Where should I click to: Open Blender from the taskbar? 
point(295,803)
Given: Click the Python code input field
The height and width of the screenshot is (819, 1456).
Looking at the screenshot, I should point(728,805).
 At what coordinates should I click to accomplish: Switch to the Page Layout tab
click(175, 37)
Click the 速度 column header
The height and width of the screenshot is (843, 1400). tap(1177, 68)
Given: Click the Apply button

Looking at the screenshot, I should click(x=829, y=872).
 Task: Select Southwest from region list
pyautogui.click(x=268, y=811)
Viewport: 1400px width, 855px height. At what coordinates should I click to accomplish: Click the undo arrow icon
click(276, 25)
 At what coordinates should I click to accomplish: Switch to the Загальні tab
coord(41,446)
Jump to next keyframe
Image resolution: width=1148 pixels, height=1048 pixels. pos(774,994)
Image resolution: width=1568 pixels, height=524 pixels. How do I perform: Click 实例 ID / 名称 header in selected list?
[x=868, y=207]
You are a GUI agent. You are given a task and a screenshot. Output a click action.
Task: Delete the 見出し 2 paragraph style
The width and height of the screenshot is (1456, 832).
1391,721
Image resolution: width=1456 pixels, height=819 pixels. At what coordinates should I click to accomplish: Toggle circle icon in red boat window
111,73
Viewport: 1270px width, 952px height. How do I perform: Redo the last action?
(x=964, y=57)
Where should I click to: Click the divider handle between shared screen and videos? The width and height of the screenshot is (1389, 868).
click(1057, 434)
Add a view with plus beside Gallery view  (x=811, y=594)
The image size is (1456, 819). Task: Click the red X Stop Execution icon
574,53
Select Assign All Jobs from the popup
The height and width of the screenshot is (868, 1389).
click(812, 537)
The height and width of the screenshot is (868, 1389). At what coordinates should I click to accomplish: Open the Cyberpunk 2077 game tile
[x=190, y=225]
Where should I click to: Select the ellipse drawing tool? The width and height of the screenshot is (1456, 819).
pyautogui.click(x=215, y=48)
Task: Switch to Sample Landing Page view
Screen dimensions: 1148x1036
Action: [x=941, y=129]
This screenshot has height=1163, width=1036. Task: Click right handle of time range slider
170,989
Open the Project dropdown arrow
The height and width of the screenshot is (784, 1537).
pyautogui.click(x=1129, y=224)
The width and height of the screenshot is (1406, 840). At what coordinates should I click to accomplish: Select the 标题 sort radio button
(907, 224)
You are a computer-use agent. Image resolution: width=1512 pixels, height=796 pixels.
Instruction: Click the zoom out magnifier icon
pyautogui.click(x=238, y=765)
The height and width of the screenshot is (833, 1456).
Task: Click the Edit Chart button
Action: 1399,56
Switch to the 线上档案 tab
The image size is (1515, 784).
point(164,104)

* * *

EXERCISE BRIEF. Could you copy each line from the listing that has the word "agent" in it?

ANSWER AREA.
You are a GUI agent. You are given a task and a screenshot. Output a click action.
You are a computer-use agent. Image resolution: width=1512 pixels, height=796 pixels.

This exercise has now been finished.